In November 1960, the New York Times reported on the looming revolution in Northeastern Brazil, describing how Marxist social movement leaders were organizing peasants. Reporter Tad Szulc claimed that “singers and violeiros—the traveling troubadors of the Northeast who act as human newspapers”—were spreading leader Francisco Julião's manifestos to the largely illiterate rural population and its “miserable, drought-plagued hamlets.” The human newspapers allegedly sung about agrarian reform as a form of liberation, comparing the process of revolution in Brazil with that of Cuba. Szulc wrote:
[The] nomad singers who once sang of the loves and the hatreds of the proud people here, now sing of land reform and of political themes. There is this refrain: The sugar that we sell to capitalist America/ If it serves to sweeten the milk of a Franco Spain/ For sure it will serve for the wine of the Socialist world./ What harm is there in a ship/ Carrying our common Brazilian coffee/ And selling it to a China/ Where there is no Chiang Kai-shek?

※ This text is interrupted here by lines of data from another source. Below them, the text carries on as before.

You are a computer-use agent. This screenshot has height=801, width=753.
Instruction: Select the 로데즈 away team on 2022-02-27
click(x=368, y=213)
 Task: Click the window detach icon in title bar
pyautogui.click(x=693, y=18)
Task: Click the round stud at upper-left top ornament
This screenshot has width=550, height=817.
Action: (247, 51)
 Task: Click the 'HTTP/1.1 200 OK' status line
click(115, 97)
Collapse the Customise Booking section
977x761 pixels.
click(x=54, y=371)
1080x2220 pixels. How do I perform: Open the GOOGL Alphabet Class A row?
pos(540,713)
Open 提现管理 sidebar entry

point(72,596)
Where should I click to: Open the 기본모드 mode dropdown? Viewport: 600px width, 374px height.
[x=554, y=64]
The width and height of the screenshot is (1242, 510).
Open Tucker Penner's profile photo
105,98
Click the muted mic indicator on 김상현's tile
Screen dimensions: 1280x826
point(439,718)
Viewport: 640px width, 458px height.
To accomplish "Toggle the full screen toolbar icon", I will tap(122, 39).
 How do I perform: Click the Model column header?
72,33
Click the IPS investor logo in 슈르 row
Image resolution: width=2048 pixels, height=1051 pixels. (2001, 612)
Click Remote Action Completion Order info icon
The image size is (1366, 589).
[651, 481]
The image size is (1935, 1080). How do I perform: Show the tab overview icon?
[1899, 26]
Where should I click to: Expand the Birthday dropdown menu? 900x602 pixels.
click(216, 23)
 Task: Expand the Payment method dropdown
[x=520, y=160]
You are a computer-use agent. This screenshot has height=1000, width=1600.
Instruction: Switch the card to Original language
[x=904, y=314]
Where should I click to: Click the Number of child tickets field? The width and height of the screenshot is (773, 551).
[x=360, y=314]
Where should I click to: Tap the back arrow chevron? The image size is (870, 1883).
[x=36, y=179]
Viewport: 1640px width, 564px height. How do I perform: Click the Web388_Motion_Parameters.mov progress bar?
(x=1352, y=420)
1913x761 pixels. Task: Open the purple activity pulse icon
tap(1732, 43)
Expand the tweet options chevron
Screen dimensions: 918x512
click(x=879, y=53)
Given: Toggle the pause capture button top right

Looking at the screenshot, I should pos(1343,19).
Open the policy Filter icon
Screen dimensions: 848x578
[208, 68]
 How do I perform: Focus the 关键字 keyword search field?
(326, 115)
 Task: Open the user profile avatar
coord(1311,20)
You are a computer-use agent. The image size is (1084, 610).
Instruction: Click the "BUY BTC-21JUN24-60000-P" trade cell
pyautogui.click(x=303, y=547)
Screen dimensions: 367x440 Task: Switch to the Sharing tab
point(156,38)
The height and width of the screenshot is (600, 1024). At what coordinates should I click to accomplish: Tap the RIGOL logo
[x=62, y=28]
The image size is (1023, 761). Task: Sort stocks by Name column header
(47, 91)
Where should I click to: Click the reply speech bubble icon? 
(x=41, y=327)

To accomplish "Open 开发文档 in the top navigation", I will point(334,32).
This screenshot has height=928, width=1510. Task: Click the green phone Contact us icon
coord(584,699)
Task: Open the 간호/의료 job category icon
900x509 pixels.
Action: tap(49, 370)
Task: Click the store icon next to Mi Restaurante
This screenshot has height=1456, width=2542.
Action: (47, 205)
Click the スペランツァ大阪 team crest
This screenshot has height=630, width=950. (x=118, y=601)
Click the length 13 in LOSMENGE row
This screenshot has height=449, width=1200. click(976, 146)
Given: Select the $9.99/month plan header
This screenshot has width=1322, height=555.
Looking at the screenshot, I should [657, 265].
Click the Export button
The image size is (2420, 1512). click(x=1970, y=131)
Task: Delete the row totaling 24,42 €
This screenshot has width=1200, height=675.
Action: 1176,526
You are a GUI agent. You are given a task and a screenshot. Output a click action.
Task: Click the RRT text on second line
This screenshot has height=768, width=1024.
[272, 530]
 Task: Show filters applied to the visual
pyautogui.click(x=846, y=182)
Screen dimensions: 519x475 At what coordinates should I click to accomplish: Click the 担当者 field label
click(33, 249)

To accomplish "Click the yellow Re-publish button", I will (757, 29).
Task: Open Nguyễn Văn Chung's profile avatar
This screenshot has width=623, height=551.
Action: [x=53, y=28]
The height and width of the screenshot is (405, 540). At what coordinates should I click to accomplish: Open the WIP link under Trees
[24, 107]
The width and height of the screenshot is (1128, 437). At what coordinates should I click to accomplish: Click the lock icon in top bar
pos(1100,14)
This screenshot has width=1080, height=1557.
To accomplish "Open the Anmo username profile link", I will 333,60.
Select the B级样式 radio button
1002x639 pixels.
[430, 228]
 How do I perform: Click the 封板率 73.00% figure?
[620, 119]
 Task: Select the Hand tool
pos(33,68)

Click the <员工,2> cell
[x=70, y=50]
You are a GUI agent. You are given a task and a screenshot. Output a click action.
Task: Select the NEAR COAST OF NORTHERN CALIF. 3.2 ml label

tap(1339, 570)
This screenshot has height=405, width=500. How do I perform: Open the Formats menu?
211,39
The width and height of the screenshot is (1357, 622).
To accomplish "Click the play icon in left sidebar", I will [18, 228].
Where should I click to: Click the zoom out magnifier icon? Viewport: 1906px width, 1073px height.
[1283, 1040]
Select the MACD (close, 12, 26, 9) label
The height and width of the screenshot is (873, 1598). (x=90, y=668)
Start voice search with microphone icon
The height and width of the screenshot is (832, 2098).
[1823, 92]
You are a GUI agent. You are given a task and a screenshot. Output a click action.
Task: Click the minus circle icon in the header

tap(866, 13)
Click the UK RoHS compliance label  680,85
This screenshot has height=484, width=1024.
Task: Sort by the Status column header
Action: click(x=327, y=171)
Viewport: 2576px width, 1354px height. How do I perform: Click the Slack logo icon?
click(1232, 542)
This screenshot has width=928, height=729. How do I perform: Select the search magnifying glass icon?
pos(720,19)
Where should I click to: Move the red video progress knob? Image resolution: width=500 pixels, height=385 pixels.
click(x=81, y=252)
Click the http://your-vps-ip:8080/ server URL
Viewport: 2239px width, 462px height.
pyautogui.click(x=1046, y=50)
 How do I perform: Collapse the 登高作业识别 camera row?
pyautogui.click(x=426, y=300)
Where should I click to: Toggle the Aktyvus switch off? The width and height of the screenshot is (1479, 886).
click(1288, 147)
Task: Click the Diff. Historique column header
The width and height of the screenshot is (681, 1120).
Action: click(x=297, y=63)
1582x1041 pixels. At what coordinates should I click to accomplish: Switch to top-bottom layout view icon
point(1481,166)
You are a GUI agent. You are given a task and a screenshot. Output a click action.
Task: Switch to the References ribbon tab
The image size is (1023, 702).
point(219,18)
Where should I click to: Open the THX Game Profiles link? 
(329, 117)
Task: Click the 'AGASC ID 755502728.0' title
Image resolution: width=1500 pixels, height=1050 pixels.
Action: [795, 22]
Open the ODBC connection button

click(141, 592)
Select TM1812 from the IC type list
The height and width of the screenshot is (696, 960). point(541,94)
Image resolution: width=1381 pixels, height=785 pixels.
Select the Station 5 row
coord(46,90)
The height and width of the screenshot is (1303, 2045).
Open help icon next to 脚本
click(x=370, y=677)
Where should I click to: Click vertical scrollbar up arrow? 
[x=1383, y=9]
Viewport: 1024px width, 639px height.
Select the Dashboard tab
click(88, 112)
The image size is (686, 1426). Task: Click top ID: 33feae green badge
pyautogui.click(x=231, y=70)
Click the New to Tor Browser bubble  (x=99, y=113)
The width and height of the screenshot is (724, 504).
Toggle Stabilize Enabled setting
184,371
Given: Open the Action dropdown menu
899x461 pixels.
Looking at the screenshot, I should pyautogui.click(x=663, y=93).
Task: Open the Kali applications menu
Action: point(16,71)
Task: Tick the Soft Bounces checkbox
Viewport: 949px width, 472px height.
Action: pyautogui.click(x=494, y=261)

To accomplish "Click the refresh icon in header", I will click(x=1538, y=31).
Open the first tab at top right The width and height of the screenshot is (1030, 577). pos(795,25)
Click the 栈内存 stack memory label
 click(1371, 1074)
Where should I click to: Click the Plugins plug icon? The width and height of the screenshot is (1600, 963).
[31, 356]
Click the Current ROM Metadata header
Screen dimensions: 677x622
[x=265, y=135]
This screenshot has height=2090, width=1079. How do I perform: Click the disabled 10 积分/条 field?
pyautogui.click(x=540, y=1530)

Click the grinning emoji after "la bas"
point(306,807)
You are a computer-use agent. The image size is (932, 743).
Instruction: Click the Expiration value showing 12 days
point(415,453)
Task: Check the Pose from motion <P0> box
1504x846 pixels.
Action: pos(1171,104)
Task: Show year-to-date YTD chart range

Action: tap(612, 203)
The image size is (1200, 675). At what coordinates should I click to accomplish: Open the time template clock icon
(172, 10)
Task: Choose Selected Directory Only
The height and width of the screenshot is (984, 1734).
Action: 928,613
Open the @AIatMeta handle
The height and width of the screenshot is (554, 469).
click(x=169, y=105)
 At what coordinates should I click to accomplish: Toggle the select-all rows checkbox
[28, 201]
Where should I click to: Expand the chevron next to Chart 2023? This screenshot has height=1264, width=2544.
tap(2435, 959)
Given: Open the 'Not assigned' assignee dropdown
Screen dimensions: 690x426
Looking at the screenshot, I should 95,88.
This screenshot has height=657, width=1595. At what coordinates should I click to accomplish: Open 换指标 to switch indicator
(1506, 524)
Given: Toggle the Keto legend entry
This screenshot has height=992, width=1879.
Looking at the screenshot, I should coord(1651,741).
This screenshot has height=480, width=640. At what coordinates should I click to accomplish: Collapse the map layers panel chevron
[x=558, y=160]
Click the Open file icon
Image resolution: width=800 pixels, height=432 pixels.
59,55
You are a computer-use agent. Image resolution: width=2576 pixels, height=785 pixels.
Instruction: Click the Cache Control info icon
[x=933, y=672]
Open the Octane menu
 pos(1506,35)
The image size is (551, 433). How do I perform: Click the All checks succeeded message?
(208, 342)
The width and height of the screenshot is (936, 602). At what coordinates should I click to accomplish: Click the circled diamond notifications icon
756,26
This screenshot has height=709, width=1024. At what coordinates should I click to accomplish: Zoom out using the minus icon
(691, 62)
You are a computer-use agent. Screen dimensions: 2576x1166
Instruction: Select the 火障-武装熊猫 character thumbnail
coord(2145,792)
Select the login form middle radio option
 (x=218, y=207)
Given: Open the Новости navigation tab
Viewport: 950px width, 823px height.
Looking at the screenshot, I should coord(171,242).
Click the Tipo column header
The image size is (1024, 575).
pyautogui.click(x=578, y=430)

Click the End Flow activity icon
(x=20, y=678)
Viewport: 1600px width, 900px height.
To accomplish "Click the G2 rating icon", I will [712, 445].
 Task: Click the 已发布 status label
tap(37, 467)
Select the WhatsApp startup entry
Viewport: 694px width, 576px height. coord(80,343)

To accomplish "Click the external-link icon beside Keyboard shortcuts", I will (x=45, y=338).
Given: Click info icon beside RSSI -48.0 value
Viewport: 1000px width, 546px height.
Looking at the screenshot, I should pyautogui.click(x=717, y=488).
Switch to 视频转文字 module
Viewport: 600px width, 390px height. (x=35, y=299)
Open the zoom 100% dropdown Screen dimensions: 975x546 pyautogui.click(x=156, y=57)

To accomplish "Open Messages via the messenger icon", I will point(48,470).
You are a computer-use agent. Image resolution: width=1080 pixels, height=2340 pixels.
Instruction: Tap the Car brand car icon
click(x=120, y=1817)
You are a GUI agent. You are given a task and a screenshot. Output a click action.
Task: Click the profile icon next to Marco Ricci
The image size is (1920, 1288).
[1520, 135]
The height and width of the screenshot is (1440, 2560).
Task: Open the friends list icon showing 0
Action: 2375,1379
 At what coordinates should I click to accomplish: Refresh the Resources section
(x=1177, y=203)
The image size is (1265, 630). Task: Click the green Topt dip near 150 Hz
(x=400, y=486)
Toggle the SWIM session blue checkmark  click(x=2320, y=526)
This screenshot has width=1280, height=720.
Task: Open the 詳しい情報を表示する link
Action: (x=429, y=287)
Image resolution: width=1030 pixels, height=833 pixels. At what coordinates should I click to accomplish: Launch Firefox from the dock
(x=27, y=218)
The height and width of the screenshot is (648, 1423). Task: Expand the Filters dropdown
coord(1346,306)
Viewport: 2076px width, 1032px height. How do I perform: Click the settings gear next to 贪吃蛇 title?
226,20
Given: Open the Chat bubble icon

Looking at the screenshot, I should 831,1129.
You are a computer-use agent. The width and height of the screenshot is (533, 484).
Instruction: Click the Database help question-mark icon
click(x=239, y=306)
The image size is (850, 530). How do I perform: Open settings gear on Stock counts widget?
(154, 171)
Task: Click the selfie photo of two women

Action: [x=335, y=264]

Although the poem suffers from a clumsy translation, it is most interesting that the
New York Times quoted
literatura de cordel (chapbook poetry) to demonstrate the severity of the communist threat in Northeastern Brazil, suggesting that violeiros were Marxist agents indoctrinating the rural poor with their anti-American songs. Szulc's portrayal contrasts with commonly held assumptions about
literatura de cordel as “quaint” regional folklore, and violeiros as blind poets who performed silly stories in marginalized rural communities. In the late nineteenth century and much of the twentieth,
literatura de cordel was a source of both entertainment and news for the largely illiterate rural population in the Northeast. It is a textual genre often performed or improvised by singers (
repentistas, cantadores, or
violeiros), which has led scholars to define it as folk-popular culture since it is both a written and oral expression of the people.